De noviembre de 2007 a diciembre de 2008 hay un mundo, el que separa un río enfermo de uno en vías de sanar. Las cifras constatan que hoy la realidad del Guadalquivir poco tiene que ver con la que, 12 meses atrás, dio la voz de alerta: el curso del río era denso como nunca antes en los años en los que existen estadísticas fiables -desde los años 70, aproximadamente-. Ya no es así.

Según los datos publicados en la página web de la Consejería de Medio Ambiente, a finales de noviembre de 2007 se llegaban a registrar hasta 13.700 mg/l (miligramos por litro de agua), una cifra escandalosa que se repetía sistemáticamente en las mediciones a la altura de Puebla del Río. Sin embargo, la última toma en la misma zona, con fecha del 19 de diciembre, afirma que la mayor concentración de barro es de 805 miligramos por litro.

Si se multiplica esta cifra por 17, resultarán los niveles de hace un año.

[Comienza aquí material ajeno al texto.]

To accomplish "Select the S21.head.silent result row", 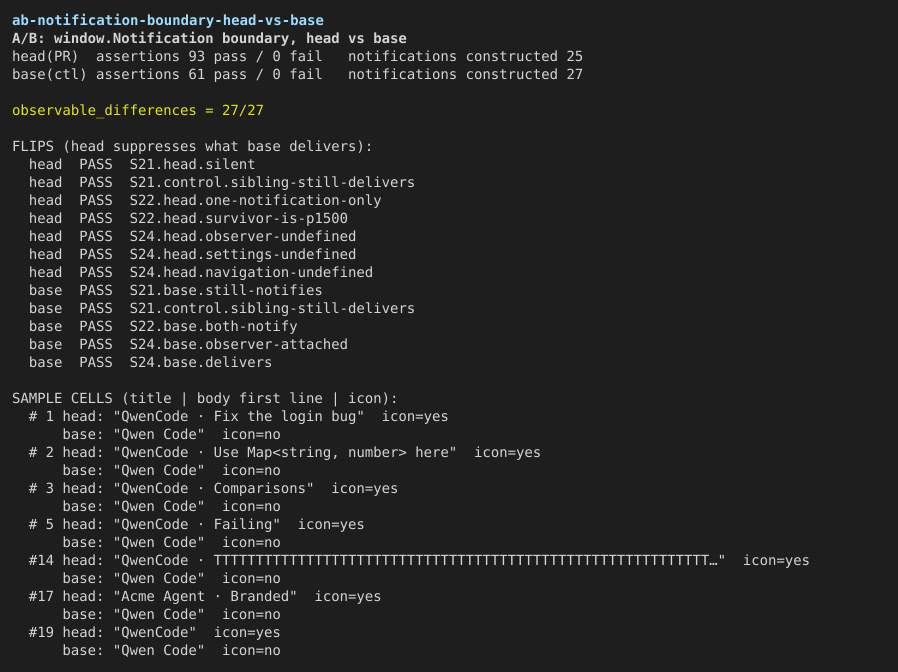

Por fortuna, se han aliviado los niveles incluso en la desembocadura, en Sanlúcar de Barrameda (Cádiz), donde en verano se dieron concentraciones que cuadriplicaban las habituales, lo que estaba provocando perjuicios a los pescadores y a la biodiversidad del Parque Nacional de Doñana.

Las buenas noticias tienen matices, sin embargo, ya que los niveles altos se han reducido drásticamente, pero los mínimos ahora tienden al alza, es decir, las mínimas son ahora cuatro veces más altas que en 2007. Así, antes el mejor nivel de concentración de sólidos en suspensión era de sólo 11 miligramos por litro, registrados en el Guadalquivir a su paso por la capital, mientras que hoy la cifra mínima es de 44 miligramos, en Alcalá del Río.

El director general de Prevención y Calidad Ambiental de la consejería, Jesús Nieto, confirmó ayer a Europa Press que será en enero cuando el Consejo Superior de Investigaciones Científicas (CSIC) haga público su informe sobre las causas que han originado el problema, unos resultados que debían haberse presentado en diciembre, como estaba prometido, ante la Mesa de Seguimiento del río y el Consejo de Participación de Doñana.

Nieto apuntó que los especialistas han informado a la Junta de que el río "estaba muy estresado y que esta situación atípica podía deberse a causas naturales". Fuentes del CSIC apuntan a tres motivos iniciales para que se haya producido la reducción de lodos: el calendario de lluvias -que ha sido más regular este año-, la limitación de los dragados de mantenimiento en el cauce y la eliminación del tapón de arena oculta bajo el puente del Metro en San Juan de Aznalfarache.

Nieto insiste en que esas obras "no parece que sean el origen de la turbidez" en exclusiva y que tampoco se ha producido un gran dragado que sea la causa de todo, así que se inclina por "un comportamiento del estuario no natural, que viene condicionado por la actividad de la agricultura, la acuicultura o el tráfico marítimo".